Task directions: Once the line with "Viewport: 970px width, 1048px" is found, write it out along with each later line exactly, through the end of the entries, skipping every picture.

Provided records Start Marker

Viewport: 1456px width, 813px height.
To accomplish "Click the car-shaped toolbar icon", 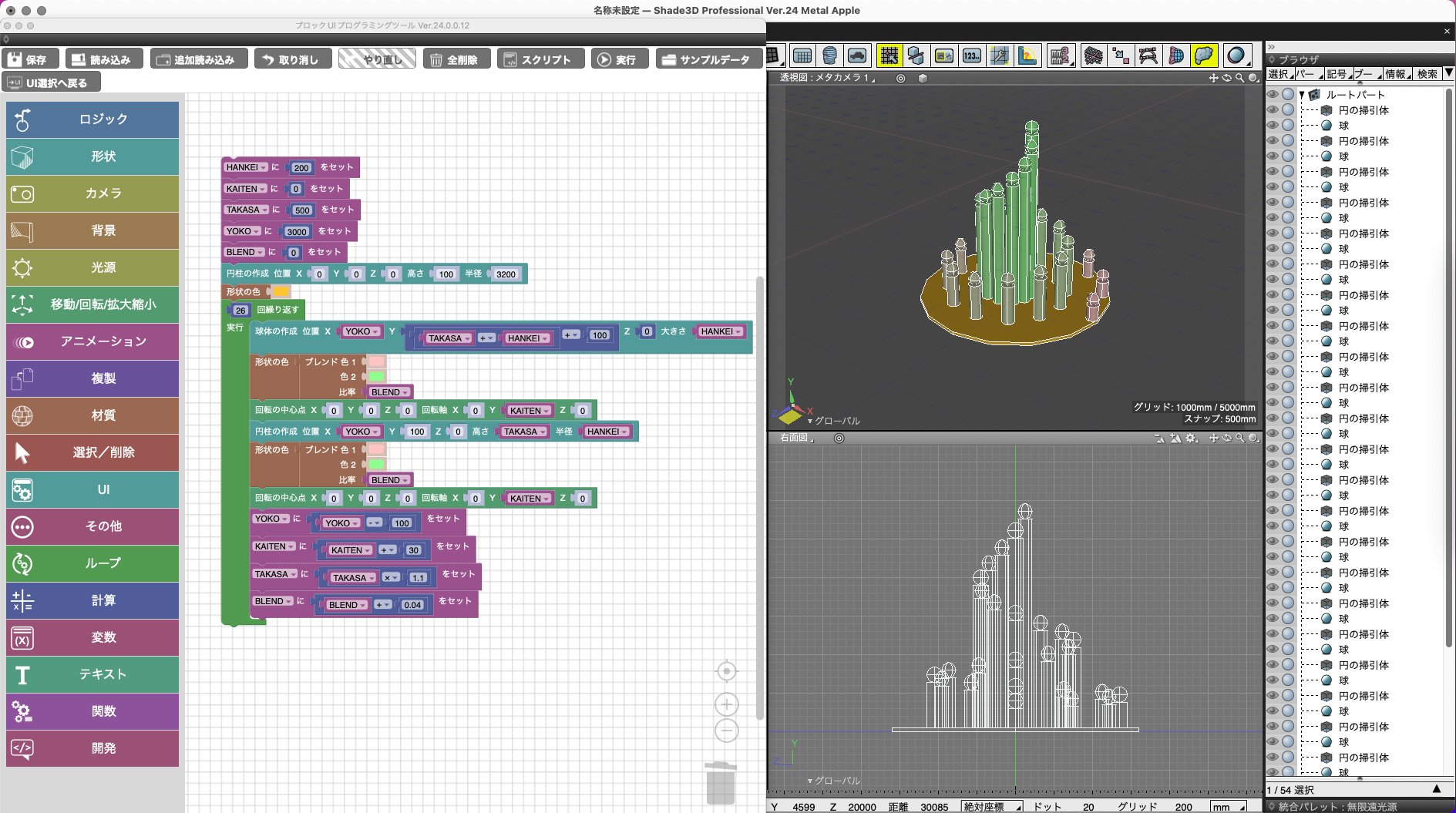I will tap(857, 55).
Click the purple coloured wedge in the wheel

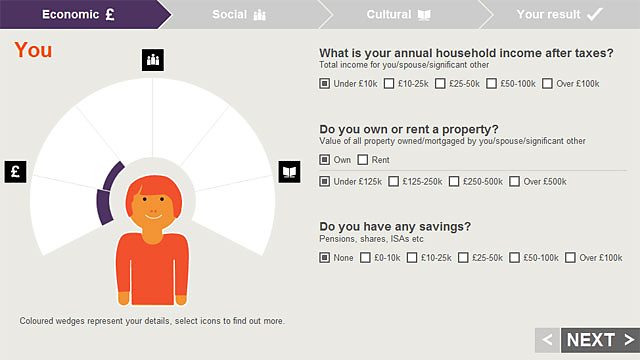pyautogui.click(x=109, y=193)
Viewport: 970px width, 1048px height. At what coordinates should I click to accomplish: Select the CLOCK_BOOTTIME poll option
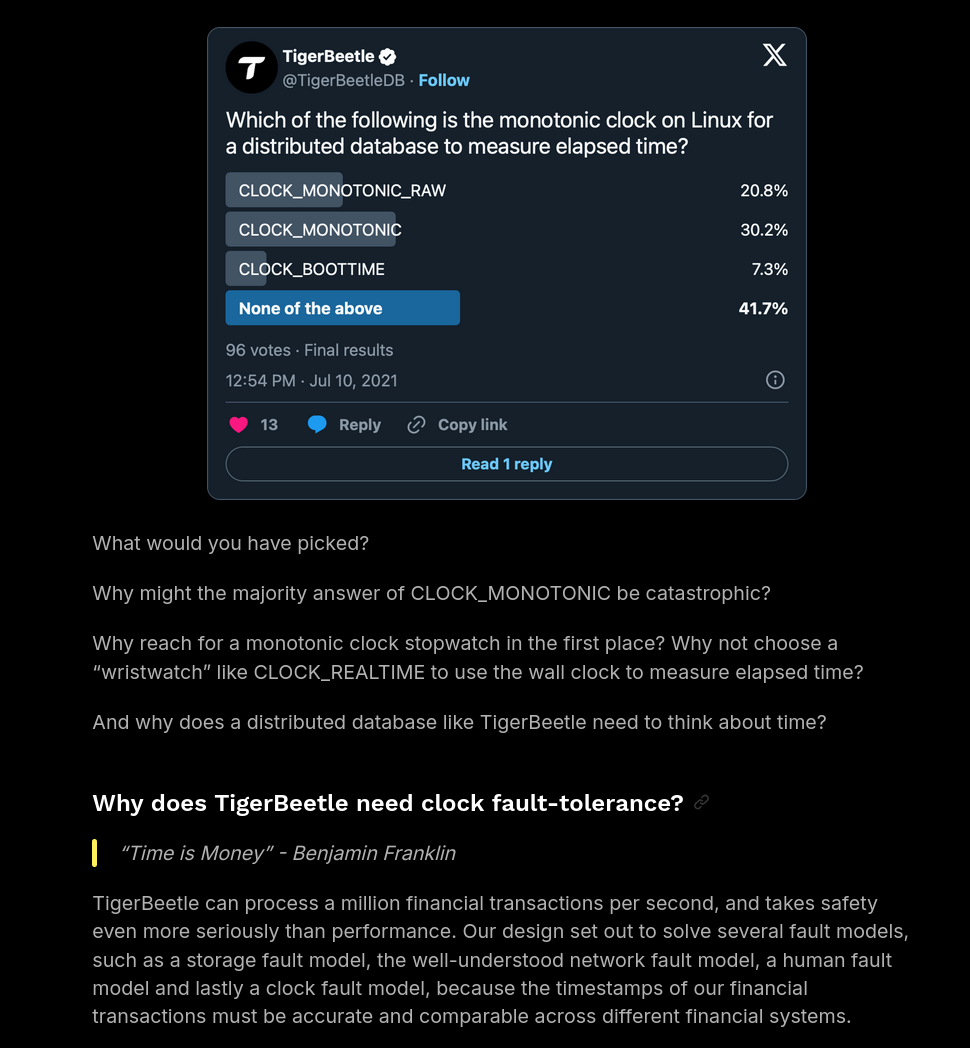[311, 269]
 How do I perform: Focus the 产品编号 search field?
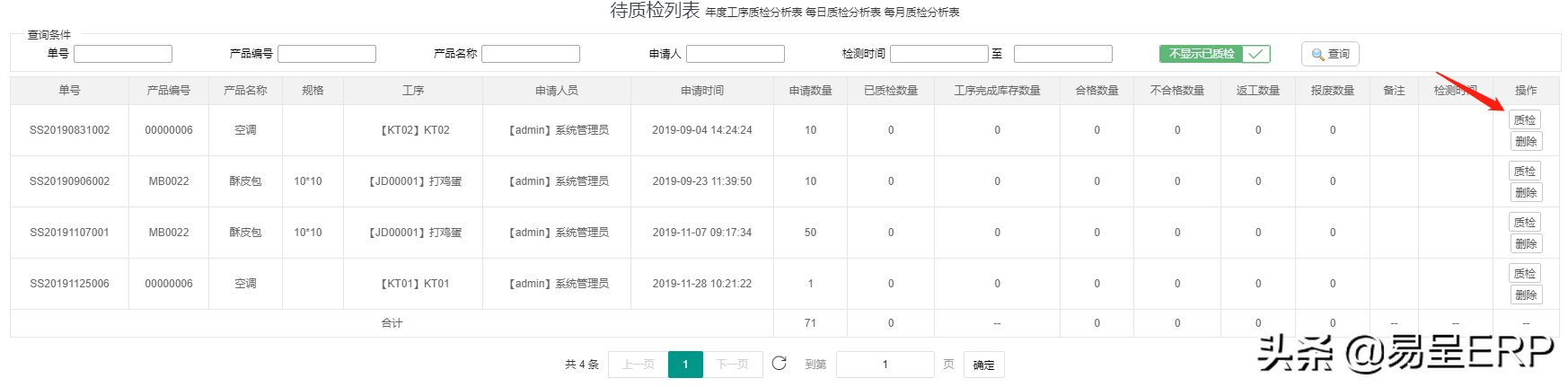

Provided records End Marker

Your solution:
Viewport: 970px width, 1048px height. At what coordinates should I click to accomplish: Select the CLOCK_BOOTTIME poll option
[311, 269]
 How do I perform: Focus the 产品编号 search field?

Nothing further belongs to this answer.